キャラクターのあざとさは会話部分から察するに今まで以上に直接で、もはや確信犯。キャラが立ちまくってるのはいいんですが、んーと思うことも。あと、キャラクター数はさすがに出しすぎだと思います。文章はサクッと読めて、テンポのよさは相変わらずです。あざとさが鼻に付く部分もあるし、作者の手のひらの上っていう感じもしますが、新青春エンタっていうだけあってしっかりエンタして青春していて面白いです。読んでるときはすごく惹き込まれます。
《橙なる種》=想影真心は予想の範囲だし登場人物紹介にも載ってましたが、そうくるかぁといった感じ。

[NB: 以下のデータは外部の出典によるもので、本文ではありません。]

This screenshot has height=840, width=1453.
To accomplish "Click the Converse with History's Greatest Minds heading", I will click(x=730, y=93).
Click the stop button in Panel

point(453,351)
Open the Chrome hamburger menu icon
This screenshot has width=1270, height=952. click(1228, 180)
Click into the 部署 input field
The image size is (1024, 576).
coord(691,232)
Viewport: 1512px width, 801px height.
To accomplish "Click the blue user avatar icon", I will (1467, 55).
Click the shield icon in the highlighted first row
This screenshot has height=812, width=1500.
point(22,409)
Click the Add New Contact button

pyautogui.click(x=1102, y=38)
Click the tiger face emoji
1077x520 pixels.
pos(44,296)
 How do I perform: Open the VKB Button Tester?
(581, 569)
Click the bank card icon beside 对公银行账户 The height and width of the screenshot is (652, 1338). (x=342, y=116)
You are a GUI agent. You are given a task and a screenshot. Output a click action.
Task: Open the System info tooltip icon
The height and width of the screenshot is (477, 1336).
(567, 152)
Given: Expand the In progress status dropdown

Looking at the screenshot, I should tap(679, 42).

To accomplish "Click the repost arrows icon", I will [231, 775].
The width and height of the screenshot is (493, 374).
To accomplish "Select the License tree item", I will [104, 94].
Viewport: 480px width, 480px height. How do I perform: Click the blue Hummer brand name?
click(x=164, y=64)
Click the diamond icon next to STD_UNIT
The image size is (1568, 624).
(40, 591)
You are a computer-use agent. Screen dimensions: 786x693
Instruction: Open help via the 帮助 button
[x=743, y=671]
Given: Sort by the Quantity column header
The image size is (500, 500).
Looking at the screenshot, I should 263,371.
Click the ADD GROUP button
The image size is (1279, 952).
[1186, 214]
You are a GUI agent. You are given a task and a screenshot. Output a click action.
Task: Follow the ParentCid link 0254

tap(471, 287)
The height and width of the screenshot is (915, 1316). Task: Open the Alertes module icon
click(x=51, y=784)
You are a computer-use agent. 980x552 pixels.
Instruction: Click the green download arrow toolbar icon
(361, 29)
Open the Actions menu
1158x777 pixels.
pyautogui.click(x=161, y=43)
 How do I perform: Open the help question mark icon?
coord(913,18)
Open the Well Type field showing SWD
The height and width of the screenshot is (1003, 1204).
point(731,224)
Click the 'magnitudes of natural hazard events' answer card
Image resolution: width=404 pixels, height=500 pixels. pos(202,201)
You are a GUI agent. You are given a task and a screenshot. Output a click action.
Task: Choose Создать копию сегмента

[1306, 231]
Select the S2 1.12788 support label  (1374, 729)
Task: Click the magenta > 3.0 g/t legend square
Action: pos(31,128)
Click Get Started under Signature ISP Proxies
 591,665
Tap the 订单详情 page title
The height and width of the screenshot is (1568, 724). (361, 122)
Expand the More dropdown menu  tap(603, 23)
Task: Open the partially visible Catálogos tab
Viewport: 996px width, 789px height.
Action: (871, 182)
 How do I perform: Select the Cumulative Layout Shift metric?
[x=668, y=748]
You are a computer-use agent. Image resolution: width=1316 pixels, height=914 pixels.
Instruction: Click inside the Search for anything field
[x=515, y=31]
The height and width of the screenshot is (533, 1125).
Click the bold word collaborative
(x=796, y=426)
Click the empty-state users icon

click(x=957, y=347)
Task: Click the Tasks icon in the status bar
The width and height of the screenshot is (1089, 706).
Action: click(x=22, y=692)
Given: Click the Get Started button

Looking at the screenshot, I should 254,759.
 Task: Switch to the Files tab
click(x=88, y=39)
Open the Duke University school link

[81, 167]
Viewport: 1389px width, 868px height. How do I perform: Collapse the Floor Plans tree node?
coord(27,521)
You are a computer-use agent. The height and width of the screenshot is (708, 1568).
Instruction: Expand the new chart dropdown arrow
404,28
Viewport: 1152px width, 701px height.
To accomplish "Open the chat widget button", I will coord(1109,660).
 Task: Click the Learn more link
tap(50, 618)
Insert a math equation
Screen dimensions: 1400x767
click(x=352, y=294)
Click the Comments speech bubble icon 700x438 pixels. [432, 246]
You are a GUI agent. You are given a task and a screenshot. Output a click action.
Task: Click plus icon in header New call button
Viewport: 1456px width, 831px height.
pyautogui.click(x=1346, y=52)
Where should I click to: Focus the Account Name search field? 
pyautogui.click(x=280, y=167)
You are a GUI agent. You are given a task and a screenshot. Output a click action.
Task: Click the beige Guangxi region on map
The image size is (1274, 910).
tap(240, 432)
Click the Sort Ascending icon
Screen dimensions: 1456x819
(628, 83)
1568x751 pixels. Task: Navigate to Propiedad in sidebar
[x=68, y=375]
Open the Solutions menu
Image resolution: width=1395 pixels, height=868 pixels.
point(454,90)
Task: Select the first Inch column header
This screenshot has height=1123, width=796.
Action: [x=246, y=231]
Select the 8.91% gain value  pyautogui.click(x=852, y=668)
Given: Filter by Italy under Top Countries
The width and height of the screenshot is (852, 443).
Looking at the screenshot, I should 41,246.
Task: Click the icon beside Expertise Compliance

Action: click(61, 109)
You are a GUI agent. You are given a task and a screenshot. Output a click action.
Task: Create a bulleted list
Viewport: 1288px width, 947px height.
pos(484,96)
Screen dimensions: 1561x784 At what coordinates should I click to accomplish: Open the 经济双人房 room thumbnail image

《闇口》《石凪》はさすがに分かるし。人物入れ替えは、誰でも無い彼女や変装スキル、想操術等々どこからでも仕掛けられる体制なので、既に相当ややこしい事になってるのかもしれません。
続きはいつになるのだか知りませんが、この巻では出なかった分次の巻でたくさん死人が出そう。というか世界の終わりってどうする気なんでしょう。謎もまだまだ残ってるし、玖渚機関やチーム、零崎辺りも関わってくるだろうし、収拾が付くのか付かないのか不安なところもあります。まぁ、気長に待ちましょう。